## Exercise details
Extract every row below and reproduce each line verbatim.

## Supplied data
BEGIN
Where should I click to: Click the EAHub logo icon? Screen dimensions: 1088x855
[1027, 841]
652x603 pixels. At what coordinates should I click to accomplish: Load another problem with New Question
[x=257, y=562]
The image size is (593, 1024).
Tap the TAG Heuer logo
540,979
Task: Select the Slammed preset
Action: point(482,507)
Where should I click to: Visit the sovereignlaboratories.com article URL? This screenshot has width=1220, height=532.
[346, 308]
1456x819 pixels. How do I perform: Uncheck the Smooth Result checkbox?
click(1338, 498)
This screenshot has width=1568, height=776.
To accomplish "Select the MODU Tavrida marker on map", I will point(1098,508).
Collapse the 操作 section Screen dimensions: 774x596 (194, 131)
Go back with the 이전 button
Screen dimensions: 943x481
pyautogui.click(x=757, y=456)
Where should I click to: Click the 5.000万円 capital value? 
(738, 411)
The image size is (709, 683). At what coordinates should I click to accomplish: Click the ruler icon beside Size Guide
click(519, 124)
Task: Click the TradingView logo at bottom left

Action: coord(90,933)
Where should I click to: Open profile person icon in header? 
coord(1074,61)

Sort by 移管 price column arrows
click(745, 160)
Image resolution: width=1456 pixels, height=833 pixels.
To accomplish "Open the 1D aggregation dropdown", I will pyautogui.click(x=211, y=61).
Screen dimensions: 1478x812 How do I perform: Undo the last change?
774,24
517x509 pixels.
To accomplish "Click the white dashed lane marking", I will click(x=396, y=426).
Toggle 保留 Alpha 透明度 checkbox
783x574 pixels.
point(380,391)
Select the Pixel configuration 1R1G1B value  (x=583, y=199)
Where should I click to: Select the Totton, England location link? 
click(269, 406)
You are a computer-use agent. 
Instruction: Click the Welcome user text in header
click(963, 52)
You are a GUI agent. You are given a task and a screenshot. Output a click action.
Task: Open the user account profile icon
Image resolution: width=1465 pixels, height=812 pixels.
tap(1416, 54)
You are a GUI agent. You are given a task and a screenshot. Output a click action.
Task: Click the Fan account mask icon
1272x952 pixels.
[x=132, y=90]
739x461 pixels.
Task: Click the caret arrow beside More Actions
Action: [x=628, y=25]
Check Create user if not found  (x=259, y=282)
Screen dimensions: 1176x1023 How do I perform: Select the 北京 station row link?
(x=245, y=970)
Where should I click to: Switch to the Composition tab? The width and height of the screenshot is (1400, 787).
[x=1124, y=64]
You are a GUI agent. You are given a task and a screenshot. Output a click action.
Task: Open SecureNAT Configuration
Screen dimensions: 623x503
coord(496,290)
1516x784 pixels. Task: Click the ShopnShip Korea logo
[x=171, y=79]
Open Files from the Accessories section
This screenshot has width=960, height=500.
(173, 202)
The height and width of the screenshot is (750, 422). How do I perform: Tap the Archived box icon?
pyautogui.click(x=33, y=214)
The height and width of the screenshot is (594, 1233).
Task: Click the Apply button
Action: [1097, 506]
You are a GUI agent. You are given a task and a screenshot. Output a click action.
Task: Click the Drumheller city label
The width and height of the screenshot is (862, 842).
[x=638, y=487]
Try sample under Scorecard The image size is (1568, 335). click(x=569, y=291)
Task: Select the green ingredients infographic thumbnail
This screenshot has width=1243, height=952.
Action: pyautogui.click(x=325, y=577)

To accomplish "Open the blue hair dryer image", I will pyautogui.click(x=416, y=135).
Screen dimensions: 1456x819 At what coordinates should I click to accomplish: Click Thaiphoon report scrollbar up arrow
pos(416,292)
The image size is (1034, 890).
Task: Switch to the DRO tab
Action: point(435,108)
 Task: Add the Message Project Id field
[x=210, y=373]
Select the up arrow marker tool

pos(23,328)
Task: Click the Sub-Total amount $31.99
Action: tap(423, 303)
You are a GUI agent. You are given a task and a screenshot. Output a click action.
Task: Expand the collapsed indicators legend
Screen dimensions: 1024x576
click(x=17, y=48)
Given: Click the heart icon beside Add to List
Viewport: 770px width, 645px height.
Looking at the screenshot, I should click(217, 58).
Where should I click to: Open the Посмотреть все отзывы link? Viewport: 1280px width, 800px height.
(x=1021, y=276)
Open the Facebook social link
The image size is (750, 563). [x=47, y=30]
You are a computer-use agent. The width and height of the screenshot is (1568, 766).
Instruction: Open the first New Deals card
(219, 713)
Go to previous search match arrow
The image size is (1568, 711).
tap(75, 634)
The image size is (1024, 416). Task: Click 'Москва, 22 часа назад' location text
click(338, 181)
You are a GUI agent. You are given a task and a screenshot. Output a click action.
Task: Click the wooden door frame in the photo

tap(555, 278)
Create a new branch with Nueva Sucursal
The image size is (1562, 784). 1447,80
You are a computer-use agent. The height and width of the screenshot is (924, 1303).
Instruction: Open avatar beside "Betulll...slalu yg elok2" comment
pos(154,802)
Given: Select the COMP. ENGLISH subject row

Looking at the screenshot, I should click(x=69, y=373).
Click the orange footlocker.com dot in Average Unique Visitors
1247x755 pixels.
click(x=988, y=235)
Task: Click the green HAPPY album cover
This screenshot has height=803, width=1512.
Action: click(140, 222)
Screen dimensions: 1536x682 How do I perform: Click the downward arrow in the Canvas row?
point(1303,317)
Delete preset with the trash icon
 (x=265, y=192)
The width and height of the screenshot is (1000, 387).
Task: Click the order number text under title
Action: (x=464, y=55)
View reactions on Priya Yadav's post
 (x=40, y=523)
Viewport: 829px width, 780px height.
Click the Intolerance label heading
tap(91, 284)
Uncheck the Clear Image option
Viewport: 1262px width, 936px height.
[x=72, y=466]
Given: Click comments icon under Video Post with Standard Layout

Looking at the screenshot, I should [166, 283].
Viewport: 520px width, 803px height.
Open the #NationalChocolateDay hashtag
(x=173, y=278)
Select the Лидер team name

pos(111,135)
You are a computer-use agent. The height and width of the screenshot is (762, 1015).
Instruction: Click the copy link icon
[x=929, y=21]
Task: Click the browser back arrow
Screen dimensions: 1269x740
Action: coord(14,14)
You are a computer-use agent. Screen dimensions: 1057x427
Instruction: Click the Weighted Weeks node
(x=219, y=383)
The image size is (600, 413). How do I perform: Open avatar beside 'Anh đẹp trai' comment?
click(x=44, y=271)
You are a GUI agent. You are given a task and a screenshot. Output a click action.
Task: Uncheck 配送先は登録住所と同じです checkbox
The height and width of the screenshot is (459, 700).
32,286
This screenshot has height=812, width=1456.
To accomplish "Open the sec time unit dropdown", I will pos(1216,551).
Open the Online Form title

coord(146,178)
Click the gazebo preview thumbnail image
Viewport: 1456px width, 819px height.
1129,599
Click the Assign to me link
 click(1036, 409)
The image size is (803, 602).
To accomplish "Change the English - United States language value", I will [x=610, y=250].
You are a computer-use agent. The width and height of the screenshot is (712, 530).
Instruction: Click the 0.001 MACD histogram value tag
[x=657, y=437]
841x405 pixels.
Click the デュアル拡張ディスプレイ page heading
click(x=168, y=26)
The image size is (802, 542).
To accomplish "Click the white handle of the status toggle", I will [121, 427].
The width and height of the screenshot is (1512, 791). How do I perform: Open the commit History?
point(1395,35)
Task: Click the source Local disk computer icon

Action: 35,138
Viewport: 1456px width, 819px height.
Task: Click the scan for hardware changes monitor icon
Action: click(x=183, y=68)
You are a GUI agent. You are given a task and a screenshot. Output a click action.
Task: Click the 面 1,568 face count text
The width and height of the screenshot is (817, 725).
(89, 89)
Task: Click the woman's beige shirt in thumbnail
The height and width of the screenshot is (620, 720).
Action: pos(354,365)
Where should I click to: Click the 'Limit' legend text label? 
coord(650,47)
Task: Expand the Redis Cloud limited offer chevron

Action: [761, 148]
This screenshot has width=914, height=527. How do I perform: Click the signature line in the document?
END
## Exercise answer
Where should I click to: Click the EAHub logo icon? Screen dimensions: 1088x855
[1027, 841]
652x603 pixels. At what coordinates should I click to accomplish: Load another problem with New Question
[x=257, y=562]
The image size is (593, 1024).
Tap the TAG Heuer logo
540,979
Task: Select the Slammed preset
Action: point(482,507)
Where should I click to: Visit the sovereignlaboratories.com article URL? This screenshot has width=1220, height=532.
[346, 308]
1456x819 pixels. How do I perform: Uncheck the Smooth Result checkbox?
click(1338, 498)
This screenshot has width=1568, height=776.
To accomplish "Select the MODU Tavrida marker on map", I will point(1098,508).
Collapse the 操作 section Screen dimensions: 774x596 (194, 131)
Go back with the 이전 button
Screen dimensions: 943x481
pyautogui.click(x=757, y=456)
Where should I click to: Click the 5.000万円 capital value? 
(738, 411)
The image size is (709, 683). At what coordinates should I click to accomplish: Click the ruler icon beside Size Guide
click(519, 124)
Task: Click the TradingView logo at bottom left

Action: coord(90,933)
Where should I click to: Open profile person icon in header? 
coord(1074,61)

Sort by 移管 price column arrows
click(745, 160)
Image resolution: width=1456 pixels, height=833 pixels.
To accomplish "Open the 1D aggregation dropdown", I will pyautogui.click(x=211, y=61).
Screen dimensions: 1478x812 How do I perform: Undo the last change?
774,24
517x509 pixels.
To accomplish "Click the white dashed lane marking", I will click(x=396, y=426).
Toggle 保留 Alpha 透明度 checkbox
783x574 pixels.
point(380,391)
Select the Pixel configuration 1R1G1B value  (x=583, y=199)
Where should I click to: Select the Totton, England location link? 
click(269, 406)
You are a computer-use agent. 
Instruction: Click the Welcome user text in header
click(963, 52)
You are a GUI agent. You are given a task and a screenshot. Output a click action.
Task: Open the user account profile icon
Image resolution: width=1465 pixels, height=812 pixels.
tap(1416, 54)
You are a GUI agent. You are given a task and a screenshot. Output a click action.
Task: Click the Fan account mask icon
1272x952 pixels.
[x=132, y=90]
739x461 pixels.
Task: Click the caret arrow beside More Actions
Action: [x=628, y=25]
Check Create user if not found  (x=259, y=282)
Screen dimensions: 1176x1023 How do I perform: Select the 北京 station row link?
(x=245, y=970)
Where should I click to: Switch to the Composition tab? The width and height of the screenshot is (1400, 787).
[x=1124, y=64]
You are a GUI agent. You are given a task and a screenshot. Output a click action.
Task: Open SecureNAT Configuration
Screen dimensions: 623x503
coord(496,290)
1516x784 pixels. Task: Click the ShopnShip Korea logo
[x=171, y=79]
Open Files from the Accessories section
This screenshot has width=960, height=500.
(173, 202)
The height and width of the screenshot is (750, 422). How do I perform: Tap the Archived box icon?
pyautogui.click(x=33, y=214)
The height and width of the screenshot is (594, 1233).
Task: Click the Apply button
Action: [1097, 506]
You are a GUI agent. You are given a task and a screenshot. Output a click action.
Task: Click the Drumheller city label
The width and height of the screenshot is (862, 842).
[x=638, y=487]
Try sample under Scorecard The image size is (1568, 335). click(x=569, y=291)
Task: Select the green ingredients infographic thumbnail
This screenshot has width=1243, height=952.
Action: pyautogui.click(x=325, y=577)

To accomplish "Open the blue hair dryer image", I will pyautogui.click(x=416, y=135).
Screen dimensions: 1456x819 At what coordinates should I click to accomplish: Click Thaiphoon report scrollbar up arrow
pos(416,292)
The image size is (1034, 890).
Task: Switch to the DRO tab
Action: point(435,108)
 Task: Add the Message Project Id field
[x=210, y=373]
Select the up arrow marker tool

pos(23,328)
Task: Click the Sub-Total amount $31.99
Action: tap(423, 303)
You are a GUI agent. You are given a task and a screenshot. Output a click action.
Task: Expand the collapsed indicators legend
Screen dimensions: 1024x576
click(x=17, y=48)
Given: Click the heart icon beside Add to List
Viewport: 770px width, 645px height.
Looking at the screenshot, I should click(217, 58).
Where should I click to: Open the Посмотреть все отзывы link? Viewport: 1280px width, 800px height.
(x=1021, y=276)
Open the Facebook social link
The image size is (750, 563). [x=47, y=30]
You are a computer-use agent. The width and height of the screenshot is (1568, 766).
Instruction: Open the first New Deals card
(219, 713)
Go to previous search match arrow
The image size is (1568, 711).
tap(75, 634)
The image size is (1024, 416). Task: Click 'Москва, 22 часа назад' location text
click(338, 181)
You are a GUI agent. You are given a task and a screenshot. Output a click action.
Task: Click the wooden door frame in the photo

tap(555, 278)
Create a new branch with Nueva Sucursal
The image size is (1562, 784). 1447,80
You are a computer-use agent. The height and width of the screenshot is (924, 1303).
Instruction: Open avatar beside "Betulll...slalu yg elok2" comment
pos(154,802)
Given: Select the COMP. ENGLISH subject row

Looking at the screenshot, I should click(x=69, y=373).
Click the orange footlocker.com dot in Average Unique Visitors
1247x755 pixels.
click(x=988, y=235)
Task: Click the green HAPPY album cover
This screenshot has height=803, width=1512.
Action: click(140, 222)
Screen dimensions: 1536x682 How do I perform: Click the downward arrow in the Canvas row?
point(1303,317)
Delete preset with the trash icon
 (x=265, y=192)
The width and height of the screenshot is (1000, 387).
Task: Click the order number text under title
Action: (x=464, y=55)
View reactions on Priya Yadav's post
 (x=40, y=523)
Viewport: 829px width, 780px height.
Click the Intolerance label heading
tap(91, 284)
Uncheck the Clear Image option
Viewport: 1262px width, 936px height.
[x=72, y=466]
Given: Click comments icon under Video Post with Standard Layout

Looking at the screenshot, I should [166, 283].
Viewport: 520px width, 803px height.
Open the #NationalChocolateDay hashtag
(x=173, y=278)
Select the Лидер team name

pos(111,135)
You are a computer-use agent. The height and width of the screenshot is (762, 1015).
Instruction: Click the copy link icon
[x=929, y=21]
Task: Click the browser back arrow
Screen dimensions: 1269x740
Action: coord(14,14)
You are a computer-use agent. Screen dimensions: 1057x427
Instruction: Click the Weighted Weeks node
(x=219, y=383)
The image size is (600, 413). How do I perform: Open avatar beside 'Anh đẹp trai' comment?
click(x=44, y=271)
You are a GUI agent. You are given a task and a screenshot. Output a click action.
Task: Uncheck 配送先は登録住所と同じです checkbox
The height and width of the screenshot is (459, 700).
32,286
This screenshot has height=812, width=1456.
To accomplish "Open the sec time unit dropdown", I will pos(1216,551).
Open the Online Form title

coord(146,178)
Click the gazebo preview thumbnail image
Viewport: 1456px width, 819px height.
1129,599
Click the Assign to me link
 click(1036, 409)
The image size is (803, 602).
To accomplish "Change the English - United States language value", I will [x=610, y=250].
You are a computer-use agent. The width and height of the screenshot is (712, 530).
Instruction: Click the 0.001 MACD histogram value tag
[x=657, y=437]
841x405 pixels.
Click the デュアル拡張ディスプレイ page heading
click(x=168, y=26)
The image size is (802, 542).
To accomplish "Click the white handle of the status toggle", I will [121, 427].
The width and height of the screenshot is (1512, 791). How do I perform: Open the commit History?
point(1395,35)
Task: Click the source Local disk computer icon

Action: 35,138
Viewport: 1456px width, 819px height.
Task: Click the scan for hardware changes monitor icon
Action: click(x=183, y=68)
You are a GUI agent. You are given a task and a screenshot. Output a click action.
Task: Click the 面 1,568 face count text
The width and height of the screenshot is (817, 725).
(89, 89)
Task: Click the woman's beige shirt in thumbnail
The height and width of the screenshot is (620, 720).
Action: pos(354,365)
Where should I click to: Click the 'Limit' legend text label? 
coord(650,47)
Task: Expand the Redis Cloud limited offer chevron

Action: [761, 148]
This screenshot has width=914, height=527. How do I perform: Click the signature line in the document?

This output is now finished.